Sleeper's affinity for Revolutionary figures is apparent in the Cathedral room, where the wallpaper is a replica of Paul Revere's wallpaper at his North End home. There's a portrait of George Washington in one kitchen and one of the Marquis de Lafayette in the Octagon room. The Octagon room is Sleeper's homage to the French, built when he returned from France after serving in the all-volunteer American Field Service during World War I.
Among the best views of Gloucester Harbor are those from the Red Indian room, which includes a sun room that stretches over the rocks of the shore below. On a clear day, the Boston skyline is visible on the left.
Dedham resident Eddie Coggeshall said she liked the odd shapes.
"The roof lines are very unique," she said on a visit with other volunteers from the Museum of Fine Arts. "The windows were so imaginative. It's really fabulous. It's a real secret."
Changed hands
The youngest son of a Civil War hero, Sleeper was frail from birth and never married. He died of leukemia in 1934 at age 56.
Woolworth heiress Helena McCann and her husband bought the property in 1935, and changed just one room. In 1942, the McCann family gave the property to an organization now known as Historic New England. The nonprofit group offers special events at the house, such as a "nooks and crannies" tour, a twilight tour and "tea by the sea." The home was named a National Historic Landmark last year.
Hammond Castle
The view from Beauport also includes a look across the harbor at Gloucestor's other unusual attraction, Hammond Castle, which is named for the man who built it, John Hays Hammond Jr. Hammond's work was ahead of its time, but he preferred to live in the past.

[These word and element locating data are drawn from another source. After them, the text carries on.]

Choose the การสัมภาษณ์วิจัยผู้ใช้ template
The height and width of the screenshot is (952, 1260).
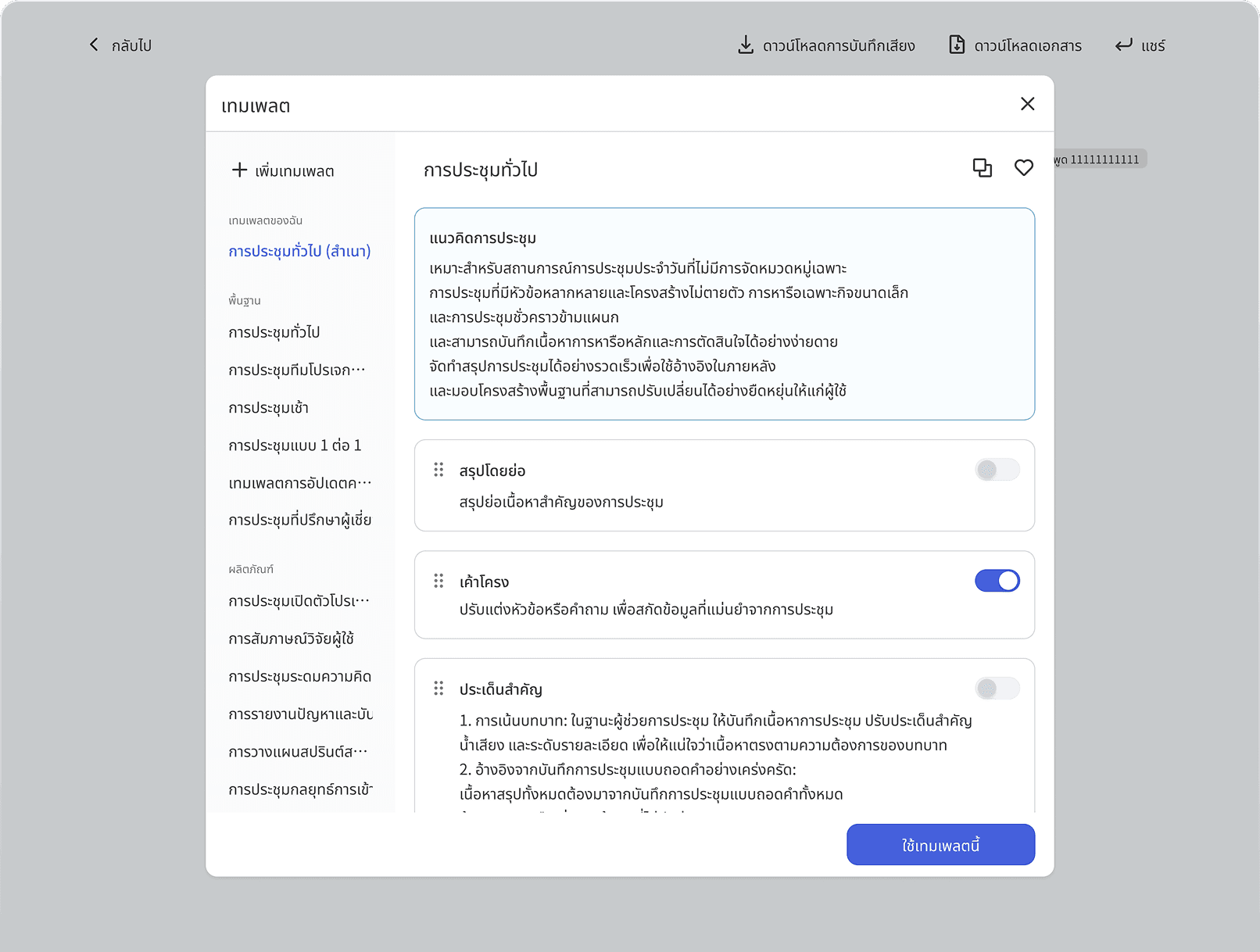291,639
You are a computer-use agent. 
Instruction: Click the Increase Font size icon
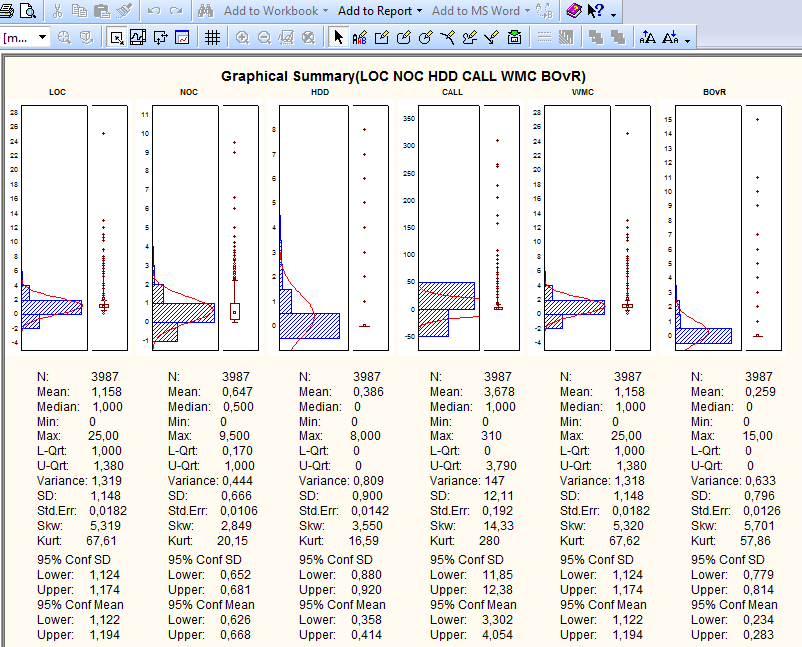click(x=647, y=38)
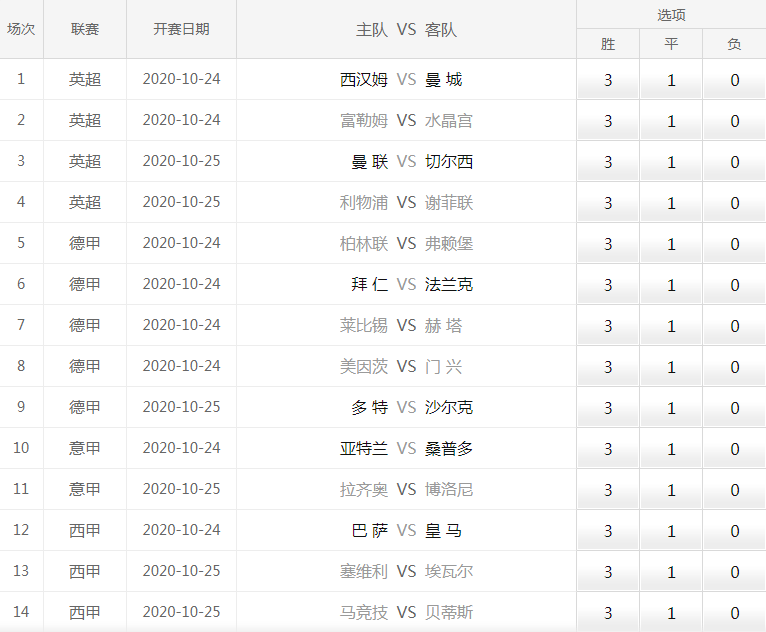The height and width of the screenshot is (632, 766).
Task: Select win option 3 for 西汉姆 VS 曼城
Action: [x=608, y=80]
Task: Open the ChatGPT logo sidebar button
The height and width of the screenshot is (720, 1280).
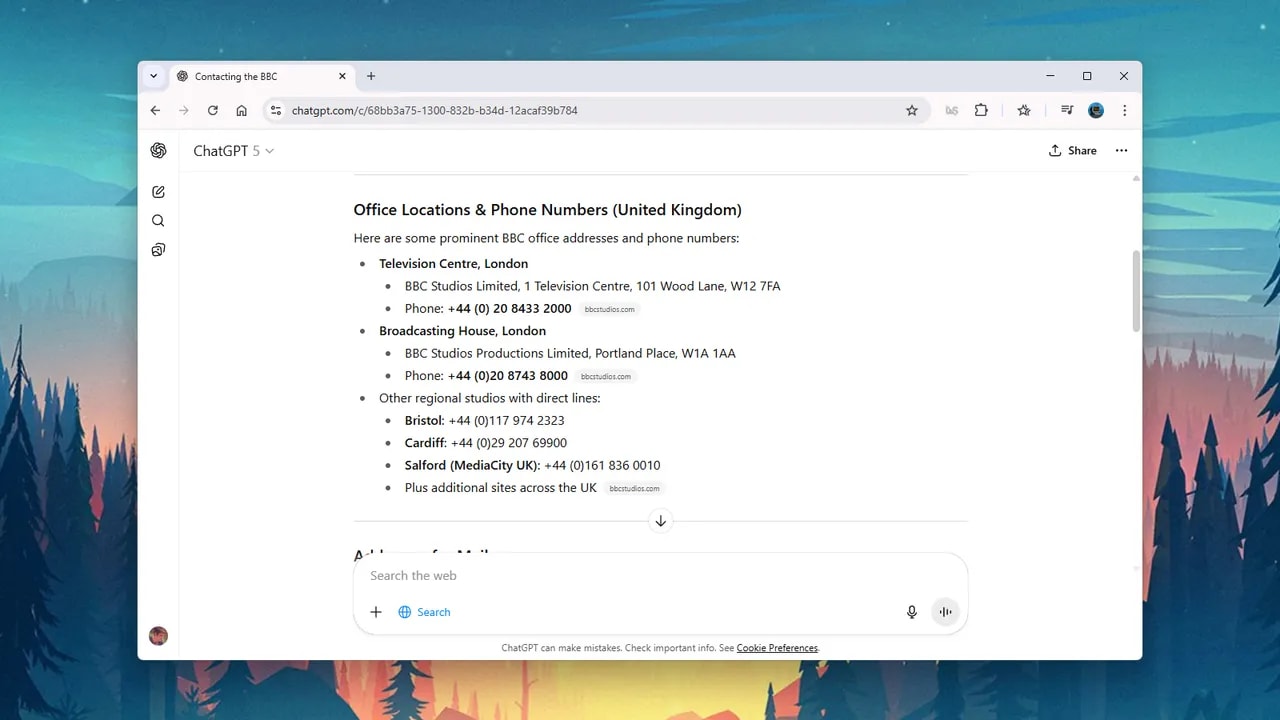Action: [158, 151]
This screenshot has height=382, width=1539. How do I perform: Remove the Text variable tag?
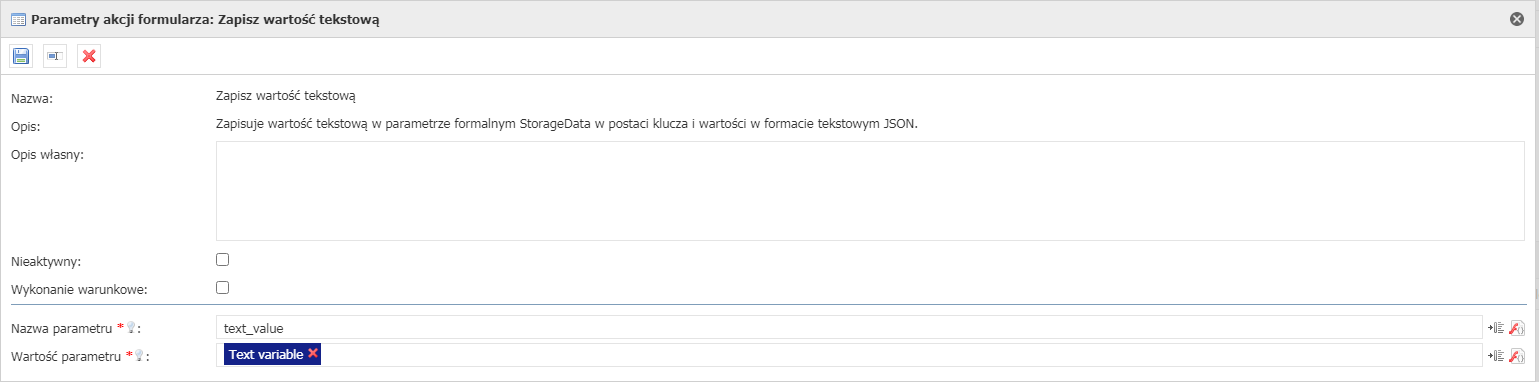313,354
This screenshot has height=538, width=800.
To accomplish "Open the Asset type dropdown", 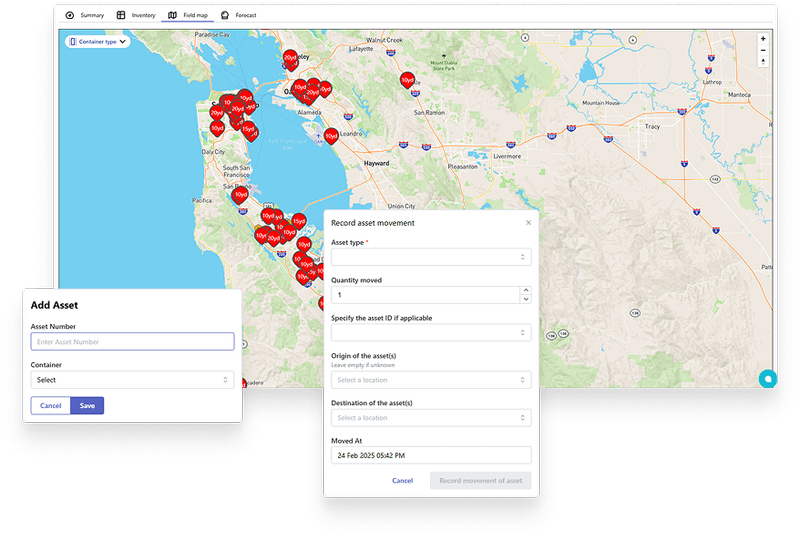I will 431,257.
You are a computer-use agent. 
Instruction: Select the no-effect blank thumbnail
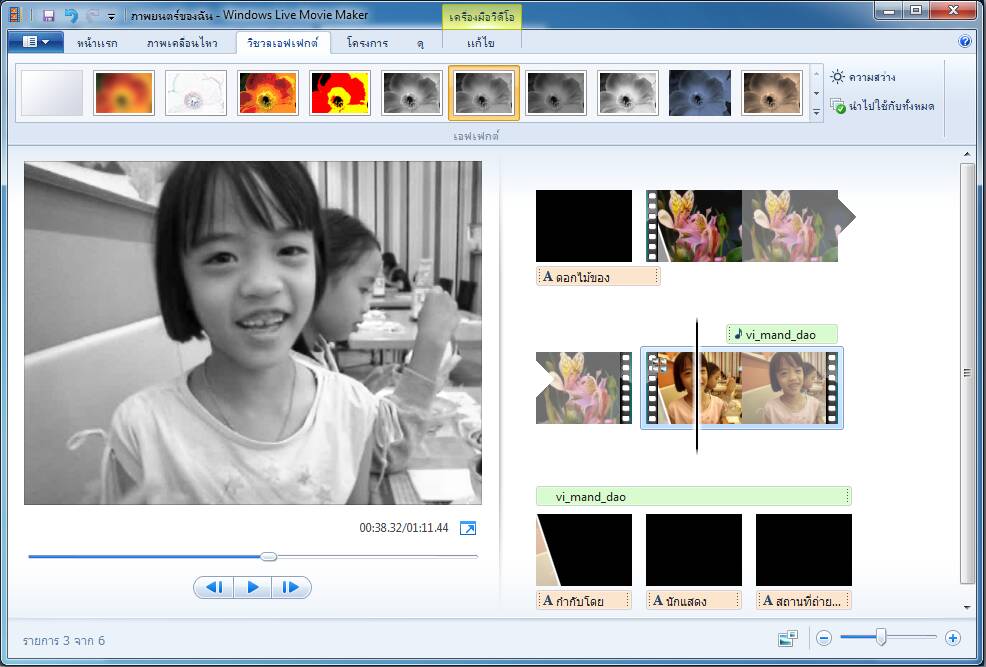click(x=52, y=93)
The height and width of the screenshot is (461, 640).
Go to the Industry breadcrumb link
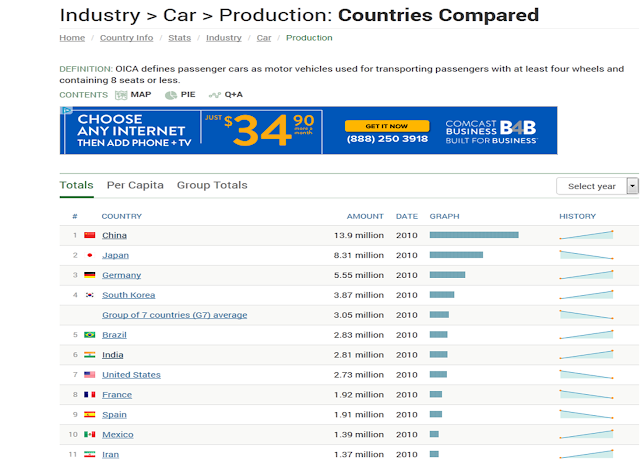tap(223, 38)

Known as the "father of remote control," Hammond built the castle between 1926 and 1929 in the Magnolia section of Gloucester.
"There's nothing like it," said Garland. "It's very dramatic, very medieval. It's a genuine curiosity. It was built as a genius's home and laboratory. It wasn't built as a flimsy tourist attraction."
Hammond had an easy commute to work -- Hammond Radio Research was housed in the castle. From those labs, he produced more than 400 U.S. patents, second only to Thomas Edison.
The U.S. government bought the rights to more than 100 of Hammond's patents, and used them to develop guided missile systems, among other things. Military officials first took notice when Hammond developed remote control through radio waves in 1914.
That's when Gloucester's better-known industry -- fishing -- came in handy.
"He had this lobster boat going around the harbor with no one on board," said Garland. "He was able to control the wheel of a boat using radio signals. ... He was the father of everything from radar to depth sounding, to satellite positioning. All of it comes from his invention of remote control."
The son of a mining engineer, Hammond's early years were spent in South Africa. Just before the turn of the century, his family moved to England, where 10-year-old Hammond fell in love with castles.
Hammond built the castle for his wife, Irene, and to house his collection of Roman, Renaissance and medieval art and artifacts. It cost him $500,000, according to a 1932 newspaper story displayed in the castle.
The newspaper noted that "sticklers for the purity of architectural style may gaze aghast at its conglomeration of styles and periods."
Hammond, asked why he built the castle, told the reporter: "I am interested in pipe organs. I needed more room."
The 8,200-pipe organ stands at the head of the Great Hall, where Hammond and his wife threw lavish high-society parties. The Great Hall has various religious themes, including a "Bishop's chair."